*** DATA FOR ANALYSIS ***
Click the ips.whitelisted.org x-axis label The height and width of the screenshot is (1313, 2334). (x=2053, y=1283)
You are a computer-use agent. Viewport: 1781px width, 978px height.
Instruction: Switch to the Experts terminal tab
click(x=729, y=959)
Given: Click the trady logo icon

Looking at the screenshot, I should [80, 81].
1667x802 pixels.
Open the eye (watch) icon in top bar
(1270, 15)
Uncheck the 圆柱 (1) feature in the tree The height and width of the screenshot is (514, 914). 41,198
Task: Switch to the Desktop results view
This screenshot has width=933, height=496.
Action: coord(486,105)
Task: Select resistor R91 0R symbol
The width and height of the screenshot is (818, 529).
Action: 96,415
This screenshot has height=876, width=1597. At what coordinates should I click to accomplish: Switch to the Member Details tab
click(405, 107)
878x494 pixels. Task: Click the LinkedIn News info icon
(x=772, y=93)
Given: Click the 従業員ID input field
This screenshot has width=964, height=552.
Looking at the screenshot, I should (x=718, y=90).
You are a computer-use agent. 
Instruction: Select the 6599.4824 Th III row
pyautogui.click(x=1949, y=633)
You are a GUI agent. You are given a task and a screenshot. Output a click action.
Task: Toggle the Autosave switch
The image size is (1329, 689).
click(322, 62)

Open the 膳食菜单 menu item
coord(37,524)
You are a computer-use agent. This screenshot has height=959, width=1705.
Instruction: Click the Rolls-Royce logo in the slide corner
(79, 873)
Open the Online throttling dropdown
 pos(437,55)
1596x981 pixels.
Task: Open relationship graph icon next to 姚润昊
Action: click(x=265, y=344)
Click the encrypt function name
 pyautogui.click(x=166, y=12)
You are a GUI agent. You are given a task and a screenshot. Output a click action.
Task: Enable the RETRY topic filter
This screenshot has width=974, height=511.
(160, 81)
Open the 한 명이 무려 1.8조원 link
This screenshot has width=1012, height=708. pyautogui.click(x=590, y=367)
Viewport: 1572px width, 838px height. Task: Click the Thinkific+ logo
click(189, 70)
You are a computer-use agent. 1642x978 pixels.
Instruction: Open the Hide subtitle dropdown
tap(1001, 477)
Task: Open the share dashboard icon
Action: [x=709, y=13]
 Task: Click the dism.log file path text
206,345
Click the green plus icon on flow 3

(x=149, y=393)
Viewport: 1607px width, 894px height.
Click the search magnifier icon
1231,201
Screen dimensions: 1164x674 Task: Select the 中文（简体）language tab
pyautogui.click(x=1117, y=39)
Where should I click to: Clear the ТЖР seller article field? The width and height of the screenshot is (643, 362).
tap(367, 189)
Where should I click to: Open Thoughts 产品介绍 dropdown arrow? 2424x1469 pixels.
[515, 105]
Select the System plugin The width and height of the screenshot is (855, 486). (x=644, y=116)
***
Report every line of the entries that carries the word "computer".

▸ **SOLUTION TO THE PROBLEM**
You are a computer-use agent. Viewport: 1781px width, 978px height.
You are a computer-use agent. 
You are a computer-use agent. This screenshot has height=959, width=1705.
You are a computer-use agent. 1642x978 pixels.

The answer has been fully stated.